Rent-A-Center E., Inc. v. S.C. Dep't of Revenue
Rent-A-Center E., Inc. v. S.C. Dep't of Revenue
Opinion of the Court
**584Rent-A-Center East, Inc. and Rent Way, Inc. (collectively, Taxpayers) appeal the decision of the Administrative Law Court (ALC) finding the gross proceeds from Taxpayers' rental of tangible personal property included fees from the sale of "Optional Liability Waiver Provisions" (Waivers). On appeal, Taxpayers argue the ALC erred in (1) failing to apply the appropriate rules of statutory construction to the applicable taxing statutes; (2) finding the Waivers were taxable when no imposition statute imposes a tax on waivers; (3) relying on the measure of tax statute when no imposition statute was invoked; (4) finding the Waiver proceeds were part of Taxpayers' gross proceeds of sale; (5) failing to determine whether the intangible Waivers were subject to sales tax; and (6) finding the "Consumer Rental-Purchase Agreements" (Rental Agreements) and Waivers constituted a single agreement or transaction. We affirm.
**585FACTS/PROCEDURAL HISTORY
Taxpayers operate retail stores in South Carolina from which customers can rent-to-own durable consumer goods such as televisions, computers, appliances, and furniture. A customer who rented goods from Taxpayers was required to enter into a Rental Agreement. Under the Rental Agreement, the customer chose a weekly, monthly, or semi-monthly rental term and made rental payments accordingly. A customer could acquire ownership of a rental item by making all term payments for a specified number of rental terms. The customer could also unilaterally terminate the Rental Agreement at any time by returning the rental property and paying any overdue fees. The Rental Agreement contained a "Risk of Loss and Damages" section which provided the customer was responsible for the fair market value of the rental property if it was lost, stolen, damaged, or destroyed.

Records provided
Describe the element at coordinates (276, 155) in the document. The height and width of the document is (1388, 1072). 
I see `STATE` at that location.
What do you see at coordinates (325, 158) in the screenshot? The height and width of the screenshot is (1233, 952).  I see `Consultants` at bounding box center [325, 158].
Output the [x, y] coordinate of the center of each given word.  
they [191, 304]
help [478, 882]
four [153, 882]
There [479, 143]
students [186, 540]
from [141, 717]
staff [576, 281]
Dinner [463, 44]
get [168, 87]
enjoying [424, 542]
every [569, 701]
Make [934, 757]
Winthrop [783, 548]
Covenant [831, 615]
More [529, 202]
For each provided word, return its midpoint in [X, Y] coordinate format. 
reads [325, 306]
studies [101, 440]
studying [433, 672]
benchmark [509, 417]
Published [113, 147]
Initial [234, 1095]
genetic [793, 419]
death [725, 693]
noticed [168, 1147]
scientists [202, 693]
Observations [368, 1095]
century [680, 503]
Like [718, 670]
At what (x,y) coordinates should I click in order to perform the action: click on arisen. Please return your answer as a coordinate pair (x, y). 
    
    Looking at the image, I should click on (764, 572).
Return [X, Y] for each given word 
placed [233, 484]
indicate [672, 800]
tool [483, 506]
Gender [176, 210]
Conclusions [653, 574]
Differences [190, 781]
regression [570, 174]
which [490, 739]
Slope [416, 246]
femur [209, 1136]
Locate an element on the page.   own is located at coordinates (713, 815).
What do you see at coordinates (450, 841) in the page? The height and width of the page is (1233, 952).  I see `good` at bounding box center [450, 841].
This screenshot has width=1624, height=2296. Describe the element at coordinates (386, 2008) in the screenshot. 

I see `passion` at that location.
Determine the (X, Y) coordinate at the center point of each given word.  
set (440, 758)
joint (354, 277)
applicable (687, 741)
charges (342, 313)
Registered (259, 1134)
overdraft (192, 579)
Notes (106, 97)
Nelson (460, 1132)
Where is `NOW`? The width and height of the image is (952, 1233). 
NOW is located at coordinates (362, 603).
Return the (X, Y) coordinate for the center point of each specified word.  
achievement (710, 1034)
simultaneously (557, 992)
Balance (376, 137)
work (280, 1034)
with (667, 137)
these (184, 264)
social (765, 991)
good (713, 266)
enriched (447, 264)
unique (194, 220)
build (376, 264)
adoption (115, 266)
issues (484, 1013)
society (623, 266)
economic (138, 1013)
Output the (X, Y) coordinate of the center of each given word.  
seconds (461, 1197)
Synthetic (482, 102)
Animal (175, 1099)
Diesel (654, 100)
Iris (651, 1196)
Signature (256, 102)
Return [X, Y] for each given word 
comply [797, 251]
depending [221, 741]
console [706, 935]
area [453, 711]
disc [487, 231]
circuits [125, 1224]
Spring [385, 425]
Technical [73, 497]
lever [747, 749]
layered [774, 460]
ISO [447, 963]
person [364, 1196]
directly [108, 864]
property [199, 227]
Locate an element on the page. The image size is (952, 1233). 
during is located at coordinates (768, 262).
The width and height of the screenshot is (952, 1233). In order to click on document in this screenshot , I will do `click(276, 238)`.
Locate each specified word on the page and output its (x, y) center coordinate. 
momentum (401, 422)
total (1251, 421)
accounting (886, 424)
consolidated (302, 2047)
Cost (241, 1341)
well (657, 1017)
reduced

Task set
**A.** Rewrite the paragraph of the Rent-A-Center opinion that begins "Taxpayers operate retail stores" as a short bulleted list that keeps its main facts.
**B.** List every kind of durable consumer good that the Rent-A-Center opinion names as available to rent-to-own.
**C.** Continue the Rent-A-Center opinion from the point where it stops.

Responses to the tasks
**A.**
- Taxpayers run retail stores in South Carolina where customers can rent-to-own durable consumer goods.
- Every renting customer had to sign a Rental Agreement.
- The customer picked a weekly, monthly, or semi-monthly rental term and paid on that schedule.
- Making all term payments for a set number of terms gave the customer ownership of the item.
- The customer could end the agreement at any time by returning the property and paying any overdue fees.
- Under the "Risk of Loss and Damages" section, the customer owed the fair market value of property that was lost, stolen, damaged, or destroyed.

**B.**
- televisions
- computers
- appliances
- furniture

**C.**
Taxpayers also offered customers a Waiver. The Waiver gave the customer the option to pay an additional fee along with the rental term payment-weekly, monthly, or semi-monthly. If a customer chose to pay the Waiver fee, Taxpayers would waive the customer's liability for the value of the rental *219property in the event of certain enumerated conditions: lightning, fire, smoke, windstorm, theft, or flood. The Waiver provided Taxpayers would waive the customer's liability only if the customer "paid all periodic rental payments including the liability waiver fee through the date of loss and ... complied with all other terms of [the] Rental Agreement ...." Either the customer or Taxpayers could terminate the Waiver at any time without notice; the termination became effective at the end of the rental term. The Waiver further stated it was "an additional part of the Rental Agreement."
The South Carolina Department of Revenue (the Department) audited Rent-A-Center East, Inc.'s sales tax returns for the period April 1, 2007 through October 31, 2010; the Department audited Rent Way, Inc. for the period April 1, 2007 through October 31, 2009.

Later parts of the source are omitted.